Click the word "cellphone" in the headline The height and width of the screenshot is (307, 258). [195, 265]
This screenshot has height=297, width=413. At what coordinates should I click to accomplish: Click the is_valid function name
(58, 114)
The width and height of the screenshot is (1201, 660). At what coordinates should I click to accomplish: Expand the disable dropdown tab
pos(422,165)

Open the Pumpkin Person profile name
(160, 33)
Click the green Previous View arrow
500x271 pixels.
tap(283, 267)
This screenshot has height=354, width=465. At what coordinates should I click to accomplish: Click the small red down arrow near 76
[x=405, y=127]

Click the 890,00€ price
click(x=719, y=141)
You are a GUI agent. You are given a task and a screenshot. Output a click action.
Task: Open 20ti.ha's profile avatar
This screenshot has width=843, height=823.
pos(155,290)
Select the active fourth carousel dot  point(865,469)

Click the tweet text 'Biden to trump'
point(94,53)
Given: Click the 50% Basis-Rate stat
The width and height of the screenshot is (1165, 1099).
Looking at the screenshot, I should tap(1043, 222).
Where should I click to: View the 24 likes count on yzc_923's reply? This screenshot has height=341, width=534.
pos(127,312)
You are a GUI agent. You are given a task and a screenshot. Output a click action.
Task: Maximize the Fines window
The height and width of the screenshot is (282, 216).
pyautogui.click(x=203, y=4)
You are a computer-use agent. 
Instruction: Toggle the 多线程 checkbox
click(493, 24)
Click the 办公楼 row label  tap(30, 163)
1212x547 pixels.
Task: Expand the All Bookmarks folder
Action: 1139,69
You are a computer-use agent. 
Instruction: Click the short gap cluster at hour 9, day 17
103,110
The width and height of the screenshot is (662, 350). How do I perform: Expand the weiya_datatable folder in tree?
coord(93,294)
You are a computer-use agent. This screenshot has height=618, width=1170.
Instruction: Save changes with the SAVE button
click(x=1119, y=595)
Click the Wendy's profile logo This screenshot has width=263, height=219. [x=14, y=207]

┄┄┄┄┄┄┄┄┄┄

Action item: Please copy the material exactly, line for line.

Answer to this exercise:
Click the word "cellphone" in the headline The height and width of the screenshot is (307, 258). [195, 265]
This screenshot has height=297, width=413. At what coordinates should I click to accomplish: Click the is_valid function name
(58, 114)
The width and height of the screenshot is (1201, 660). At what coordinates should I click to accomplish: Expand the disable dropdown tab
pos(422,165)

Open the Pumpkin Person profile name
(160, 33)
Click the green Previous View arrow
500x271 pixels.
tap(283, 267)
This screenshot has height=354, width=465. At what coordinates should I click to accomplish: Click the small red down arrow near 76
[x=405, y=127]

Click the 890,00€ price
click(x=719, y=141)
You are a GUI agent. You are given a task and a screenshot. Output a click action.
Task: Open 20ti.ha's profile avatar
This screenshot has width=843, height=823.
pos(155,290)
Select the active fourth carousel dot  point(865,469)

Click the tweet text 'Biden to trump'
point(94,53)
Given: Click the 50% Basis-Rate stat
The width and height of the screenshot is (1165, 1099).
Looking at the screenshot, I should tap(1043, 222).
Where should I click to: View the 24 likes count on yzc_923's reply? This screenshot has height=341, width=534.
pos(127,312)
You are a GUI agent. You are given a task and a screenshot. Output a click action.
Task: Maximize the Fines window
The height and width of the screenshot is (282, 216).
pyautogui.click(x=203, y=4)
You are a computer-use agent. 
Instruction: Toggle the 多线程 checkbox
click(493, 24)
Click the 办公楼 row label  tap(30, 163)
1212x547 pixels.
Task: Expand the All Bookmarks folder
Action: 1139,69
You are a computer-use agent. 
Instruction: Click the short gap cluster at hour 9, day 17
103,110
The width and height of the screenshot is (662, 350). How do I perform: Expand the weiya_datatable folder in tree?
coord(93,294)
You are a computer-use agent. This screenshot has height=618, width=1170.
Instruction: Save changes with the SAVE button
click(x=1119, y=595)
Click the Wendy's profile logo This screenshot has width=263, height=219. [x=14, y=207]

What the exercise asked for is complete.